___ RECORDED INFORMATION
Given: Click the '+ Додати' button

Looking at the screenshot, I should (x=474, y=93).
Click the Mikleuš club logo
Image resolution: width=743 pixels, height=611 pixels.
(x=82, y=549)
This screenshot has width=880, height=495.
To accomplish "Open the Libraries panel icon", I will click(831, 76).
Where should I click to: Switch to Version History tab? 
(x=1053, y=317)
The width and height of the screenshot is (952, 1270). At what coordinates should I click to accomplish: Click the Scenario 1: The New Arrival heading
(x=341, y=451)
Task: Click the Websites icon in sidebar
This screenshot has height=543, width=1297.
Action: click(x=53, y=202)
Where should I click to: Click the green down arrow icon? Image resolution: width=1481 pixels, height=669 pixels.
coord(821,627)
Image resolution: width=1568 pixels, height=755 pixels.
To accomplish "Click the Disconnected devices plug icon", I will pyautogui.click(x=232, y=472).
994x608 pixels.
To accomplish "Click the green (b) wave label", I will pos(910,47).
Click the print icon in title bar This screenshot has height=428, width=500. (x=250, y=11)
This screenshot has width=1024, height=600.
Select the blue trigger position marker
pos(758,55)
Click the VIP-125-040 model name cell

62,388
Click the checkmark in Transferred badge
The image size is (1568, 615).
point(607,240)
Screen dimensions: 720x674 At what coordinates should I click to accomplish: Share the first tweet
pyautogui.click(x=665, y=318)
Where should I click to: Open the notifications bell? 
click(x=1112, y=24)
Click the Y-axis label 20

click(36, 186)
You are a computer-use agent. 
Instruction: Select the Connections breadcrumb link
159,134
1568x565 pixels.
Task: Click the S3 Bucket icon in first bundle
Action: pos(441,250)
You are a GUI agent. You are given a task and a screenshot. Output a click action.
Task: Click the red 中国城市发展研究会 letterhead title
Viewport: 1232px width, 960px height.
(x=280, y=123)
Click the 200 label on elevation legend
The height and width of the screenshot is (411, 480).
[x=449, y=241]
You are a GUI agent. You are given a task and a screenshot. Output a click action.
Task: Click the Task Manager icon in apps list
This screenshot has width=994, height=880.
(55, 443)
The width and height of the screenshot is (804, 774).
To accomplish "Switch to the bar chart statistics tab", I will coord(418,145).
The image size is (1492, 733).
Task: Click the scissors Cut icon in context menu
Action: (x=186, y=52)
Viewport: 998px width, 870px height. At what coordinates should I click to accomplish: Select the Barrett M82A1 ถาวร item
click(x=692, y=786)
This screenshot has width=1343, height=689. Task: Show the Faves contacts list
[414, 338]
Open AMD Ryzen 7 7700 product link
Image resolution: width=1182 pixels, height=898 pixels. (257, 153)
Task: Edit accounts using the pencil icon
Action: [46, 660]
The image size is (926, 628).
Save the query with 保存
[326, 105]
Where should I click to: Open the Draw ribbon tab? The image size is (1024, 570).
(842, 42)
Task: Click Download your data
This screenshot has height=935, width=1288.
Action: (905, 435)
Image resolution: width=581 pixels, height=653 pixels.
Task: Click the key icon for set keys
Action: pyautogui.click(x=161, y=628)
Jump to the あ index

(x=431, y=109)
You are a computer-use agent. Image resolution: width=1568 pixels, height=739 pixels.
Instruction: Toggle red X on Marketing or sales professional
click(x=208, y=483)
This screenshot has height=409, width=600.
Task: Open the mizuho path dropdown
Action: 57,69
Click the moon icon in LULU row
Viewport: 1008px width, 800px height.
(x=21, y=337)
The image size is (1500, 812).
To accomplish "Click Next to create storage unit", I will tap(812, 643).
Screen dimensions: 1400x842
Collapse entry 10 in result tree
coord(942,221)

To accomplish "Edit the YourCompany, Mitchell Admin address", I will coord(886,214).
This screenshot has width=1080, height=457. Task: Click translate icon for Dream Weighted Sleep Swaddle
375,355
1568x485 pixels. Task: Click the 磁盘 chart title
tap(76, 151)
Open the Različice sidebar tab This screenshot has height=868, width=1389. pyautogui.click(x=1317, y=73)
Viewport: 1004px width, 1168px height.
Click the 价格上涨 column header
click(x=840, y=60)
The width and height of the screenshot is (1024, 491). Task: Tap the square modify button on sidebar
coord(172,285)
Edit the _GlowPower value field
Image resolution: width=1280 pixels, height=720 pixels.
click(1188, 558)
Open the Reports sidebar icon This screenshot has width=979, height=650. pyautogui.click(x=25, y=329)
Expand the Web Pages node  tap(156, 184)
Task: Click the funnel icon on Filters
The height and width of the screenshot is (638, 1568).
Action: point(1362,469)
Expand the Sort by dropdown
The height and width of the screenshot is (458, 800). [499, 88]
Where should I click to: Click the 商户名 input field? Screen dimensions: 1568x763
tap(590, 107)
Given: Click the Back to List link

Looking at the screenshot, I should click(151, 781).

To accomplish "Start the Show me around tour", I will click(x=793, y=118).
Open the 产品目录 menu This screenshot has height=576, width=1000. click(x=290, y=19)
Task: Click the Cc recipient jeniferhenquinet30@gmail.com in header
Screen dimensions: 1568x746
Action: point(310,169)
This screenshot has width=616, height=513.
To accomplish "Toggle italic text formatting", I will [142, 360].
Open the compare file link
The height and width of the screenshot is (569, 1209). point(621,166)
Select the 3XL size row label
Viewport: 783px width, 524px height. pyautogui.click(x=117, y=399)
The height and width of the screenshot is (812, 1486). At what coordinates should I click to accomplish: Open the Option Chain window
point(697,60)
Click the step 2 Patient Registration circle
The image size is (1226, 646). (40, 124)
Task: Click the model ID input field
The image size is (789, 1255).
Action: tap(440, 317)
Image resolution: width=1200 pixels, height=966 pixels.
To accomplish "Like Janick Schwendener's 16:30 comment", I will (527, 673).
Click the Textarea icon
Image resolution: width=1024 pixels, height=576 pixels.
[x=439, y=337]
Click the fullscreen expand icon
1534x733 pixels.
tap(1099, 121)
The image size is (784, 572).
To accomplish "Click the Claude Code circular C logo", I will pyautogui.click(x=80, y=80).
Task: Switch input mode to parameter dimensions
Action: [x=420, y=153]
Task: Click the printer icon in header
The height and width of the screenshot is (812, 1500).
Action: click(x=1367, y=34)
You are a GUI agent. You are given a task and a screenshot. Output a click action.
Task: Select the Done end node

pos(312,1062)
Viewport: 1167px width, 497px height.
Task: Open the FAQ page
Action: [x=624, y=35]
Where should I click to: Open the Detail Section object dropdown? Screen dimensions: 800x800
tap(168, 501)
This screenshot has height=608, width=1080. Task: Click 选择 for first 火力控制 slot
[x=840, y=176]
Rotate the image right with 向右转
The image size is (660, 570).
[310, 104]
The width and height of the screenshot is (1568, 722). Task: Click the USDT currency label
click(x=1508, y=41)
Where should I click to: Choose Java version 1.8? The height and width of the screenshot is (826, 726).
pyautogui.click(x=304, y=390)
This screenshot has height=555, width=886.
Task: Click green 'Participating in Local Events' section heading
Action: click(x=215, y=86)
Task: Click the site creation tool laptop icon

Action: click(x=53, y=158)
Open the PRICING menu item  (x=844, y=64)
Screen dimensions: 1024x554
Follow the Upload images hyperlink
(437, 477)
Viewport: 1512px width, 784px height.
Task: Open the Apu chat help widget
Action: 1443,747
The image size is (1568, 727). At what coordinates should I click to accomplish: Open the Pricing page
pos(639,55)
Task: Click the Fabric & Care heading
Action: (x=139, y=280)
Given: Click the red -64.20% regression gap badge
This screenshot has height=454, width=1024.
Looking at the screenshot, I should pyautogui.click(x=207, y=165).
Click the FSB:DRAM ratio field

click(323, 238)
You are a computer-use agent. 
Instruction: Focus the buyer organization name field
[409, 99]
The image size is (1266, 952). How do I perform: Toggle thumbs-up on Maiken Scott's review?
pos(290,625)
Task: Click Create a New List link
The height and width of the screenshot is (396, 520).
______
Looking at the entries above, can you reproduce exactly the lines from the one that holds "Save the query with 保存" through the one that holds "Task: Click Download your data", and only those?

Save the query with 保存
[326, 105]
Where should I click to: Open the Draw ribbon tab? The image size is (1024, 570).
(842, 42)
Task: Click Download your data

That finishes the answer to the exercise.